Top of Supplied information

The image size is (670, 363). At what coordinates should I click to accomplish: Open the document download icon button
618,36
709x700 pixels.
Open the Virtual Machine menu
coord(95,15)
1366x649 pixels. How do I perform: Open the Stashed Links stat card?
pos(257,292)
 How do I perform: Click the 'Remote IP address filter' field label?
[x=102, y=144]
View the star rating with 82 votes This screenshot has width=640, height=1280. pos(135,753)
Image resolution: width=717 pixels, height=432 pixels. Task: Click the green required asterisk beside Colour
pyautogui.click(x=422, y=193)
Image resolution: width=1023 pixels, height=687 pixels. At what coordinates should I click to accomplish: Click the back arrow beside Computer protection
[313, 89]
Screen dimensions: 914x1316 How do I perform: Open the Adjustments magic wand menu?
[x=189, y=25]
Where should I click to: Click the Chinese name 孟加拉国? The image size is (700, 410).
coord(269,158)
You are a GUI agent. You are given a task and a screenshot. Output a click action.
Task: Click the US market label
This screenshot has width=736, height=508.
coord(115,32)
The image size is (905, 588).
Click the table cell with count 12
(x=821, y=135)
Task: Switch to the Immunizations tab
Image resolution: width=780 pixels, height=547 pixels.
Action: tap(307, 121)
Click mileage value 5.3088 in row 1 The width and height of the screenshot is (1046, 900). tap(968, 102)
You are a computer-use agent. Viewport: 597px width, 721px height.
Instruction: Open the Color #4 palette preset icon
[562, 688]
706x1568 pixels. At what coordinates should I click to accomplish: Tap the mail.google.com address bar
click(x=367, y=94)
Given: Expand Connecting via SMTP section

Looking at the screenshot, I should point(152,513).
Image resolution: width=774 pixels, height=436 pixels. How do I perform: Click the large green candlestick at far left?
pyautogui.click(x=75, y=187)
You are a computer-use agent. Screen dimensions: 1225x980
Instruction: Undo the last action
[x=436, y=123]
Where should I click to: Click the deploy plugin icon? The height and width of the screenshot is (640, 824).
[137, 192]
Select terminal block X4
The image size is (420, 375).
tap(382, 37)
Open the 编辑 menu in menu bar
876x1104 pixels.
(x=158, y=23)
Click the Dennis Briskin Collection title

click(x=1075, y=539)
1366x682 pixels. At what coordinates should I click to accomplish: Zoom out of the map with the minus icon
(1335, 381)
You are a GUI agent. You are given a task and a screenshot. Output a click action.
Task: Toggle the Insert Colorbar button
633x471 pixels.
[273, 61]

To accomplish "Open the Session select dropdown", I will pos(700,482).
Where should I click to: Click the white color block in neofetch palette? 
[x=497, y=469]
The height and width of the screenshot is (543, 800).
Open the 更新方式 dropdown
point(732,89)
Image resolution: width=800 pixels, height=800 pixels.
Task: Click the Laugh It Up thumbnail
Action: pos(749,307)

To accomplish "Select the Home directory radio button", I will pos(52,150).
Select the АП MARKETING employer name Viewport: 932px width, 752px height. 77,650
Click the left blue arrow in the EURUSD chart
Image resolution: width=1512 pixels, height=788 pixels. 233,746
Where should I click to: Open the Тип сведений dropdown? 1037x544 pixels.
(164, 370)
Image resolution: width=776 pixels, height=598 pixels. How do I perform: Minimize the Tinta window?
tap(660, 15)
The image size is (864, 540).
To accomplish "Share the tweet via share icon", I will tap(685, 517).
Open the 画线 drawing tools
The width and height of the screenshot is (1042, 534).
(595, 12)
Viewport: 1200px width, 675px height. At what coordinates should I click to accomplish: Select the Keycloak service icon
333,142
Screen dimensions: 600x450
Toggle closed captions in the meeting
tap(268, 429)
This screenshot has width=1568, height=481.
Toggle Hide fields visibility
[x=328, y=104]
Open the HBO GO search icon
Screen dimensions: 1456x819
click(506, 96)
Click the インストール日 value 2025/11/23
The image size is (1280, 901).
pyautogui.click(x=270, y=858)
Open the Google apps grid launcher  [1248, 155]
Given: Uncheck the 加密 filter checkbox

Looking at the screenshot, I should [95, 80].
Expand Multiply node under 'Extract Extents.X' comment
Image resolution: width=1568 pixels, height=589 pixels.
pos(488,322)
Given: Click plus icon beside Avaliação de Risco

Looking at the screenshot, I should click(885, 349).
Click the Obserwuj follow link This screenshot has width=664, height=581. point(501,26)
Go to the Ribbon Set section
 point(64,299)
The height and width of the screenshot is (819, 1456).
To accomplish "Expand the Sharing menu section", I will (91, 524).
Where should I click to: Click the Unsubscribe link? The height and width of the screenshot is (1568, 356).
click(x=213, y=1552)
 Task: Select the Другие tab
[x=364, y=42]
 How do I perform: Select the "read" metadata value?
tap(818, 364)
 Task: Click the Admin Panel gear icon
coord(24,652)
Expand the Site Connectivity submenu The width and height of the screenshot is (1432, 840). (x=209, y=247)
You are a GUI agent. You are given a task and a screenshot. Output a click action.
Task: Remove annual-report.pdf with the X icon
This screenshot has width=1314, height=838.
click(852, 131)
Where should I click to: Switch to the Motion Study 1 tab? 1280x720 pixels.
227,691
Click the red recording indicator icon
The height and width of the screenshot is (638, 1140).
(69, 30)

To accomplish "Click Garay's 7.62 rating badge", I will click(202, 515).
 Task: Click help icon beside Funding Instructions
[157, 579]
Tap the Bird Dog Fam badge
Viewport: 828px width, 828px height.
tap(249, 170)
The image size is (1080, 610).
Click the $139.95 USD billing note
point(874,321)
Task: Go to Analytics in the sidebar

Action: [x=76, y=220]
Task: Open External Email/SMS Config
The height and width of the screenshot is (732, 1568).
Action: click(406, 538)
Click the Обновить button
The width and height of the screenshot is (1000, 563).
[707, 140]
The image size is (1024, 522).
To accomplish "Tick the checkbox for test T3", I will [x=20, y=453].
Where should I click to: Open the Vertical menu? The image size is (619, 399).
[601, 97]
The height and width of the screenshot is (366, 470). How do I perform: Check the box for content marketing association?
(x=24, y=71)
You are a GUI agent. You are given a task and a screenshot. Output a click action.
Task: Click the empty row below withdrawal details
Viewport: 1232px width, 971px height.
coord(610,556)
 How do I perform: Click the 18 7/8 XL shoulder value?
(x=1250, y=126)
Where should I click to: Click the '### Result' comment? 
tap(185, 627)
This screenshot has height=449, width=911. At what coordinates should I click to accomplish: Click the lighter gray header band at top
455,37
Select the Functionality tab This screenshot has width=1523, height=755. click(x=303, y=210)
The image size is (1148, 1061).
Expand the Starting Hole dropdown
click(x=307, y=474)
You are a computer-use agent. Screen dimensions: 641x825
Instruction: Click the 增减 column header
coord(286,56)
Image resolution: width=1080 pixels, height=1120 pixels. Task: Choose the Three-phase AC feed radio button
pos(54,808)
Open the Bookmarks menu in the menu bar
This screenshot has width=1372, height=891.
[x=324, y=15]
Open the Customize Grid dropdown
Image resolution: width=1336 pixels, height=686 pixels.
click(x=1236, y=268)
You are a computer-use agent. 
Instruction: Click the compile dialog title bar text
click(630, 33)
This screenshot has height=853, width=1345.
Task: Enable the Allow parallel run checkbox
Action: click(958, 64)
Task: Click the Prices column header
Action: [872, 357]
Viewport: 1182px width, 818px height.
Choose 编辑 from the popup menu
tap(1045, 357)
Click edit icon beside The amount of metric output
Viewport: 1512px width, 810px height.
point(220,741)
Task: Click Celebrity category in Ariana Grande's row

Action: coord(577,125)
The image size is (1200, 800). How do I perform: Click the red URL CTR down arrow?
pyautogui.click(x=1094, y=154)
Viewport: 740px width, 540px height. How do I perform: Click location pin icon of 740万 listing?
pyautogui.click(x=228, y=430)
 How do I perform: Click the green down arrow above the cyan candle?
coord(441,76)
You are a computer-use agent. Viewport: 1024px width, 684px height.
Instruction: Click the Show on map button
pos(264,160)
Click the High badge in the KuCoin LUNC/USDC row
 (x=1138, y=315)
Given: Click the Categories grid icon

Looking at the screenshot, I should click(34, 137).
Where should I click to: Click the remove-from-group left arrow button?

Bottom of Supplied information

Problem statement: Repeat, word for word, the lines from the start of the records to the line that contains "You are a computer-use agent. Viewport: 597px", both of them included, and no others.

Output of the task:
The image size is (670, 363). At what coordinates should I click to accomplish: Open the document download icon button
618,36
709x700 pixels.
Open the Virtual Machine menu
coord(95,15)
1366x649 pixels. How do I perform: Open the Stashed Links stat card?
pos(257,292)
 How do I perform: Click the 'Remote IP address filter' field label?
[x=102, y=144]
View the star rating with 82 votes This screenshot has width=640, height=1280. pos(135,753)
Image resolution: width=717 pixels, height=432 pixels. Task: Click the green required asterisk beside Colour
pyautogui.click(x=422, y=193)
Image resolution: width=1023 pixels, height=687 pixels. At what coordinates should I click to accomplish: Click the back arrow beside Computer protection
[313, 89]
Screen dimensions: 914x1316 How do I perform: Open the Adjustments magic wand menu?
[x=189, y=25]
Where should I click to: Click the Chinese name 孟加拉国? The image size is (700, 410).
coord(269,158)
You are a GUI agent. You are given a task and a screenshot. Output a click action.
Task: Click the US market label
This screenshot has width=736, height=508.
coord(115,32)
The image size is (905, 588).
Click the table cell with count 12
(x=821, y=135)
Task: Switch to the Immunizations tab
Image resolution: width=780 pixels, height=547 pixels.
Action: tap(307, 121)
Click mileage value 5.3088 in row 1 The width and height of the screenshot is (1046, 900). tap(968, 102)
You are a computer-use agent. Viewport: 597px width, 721px height.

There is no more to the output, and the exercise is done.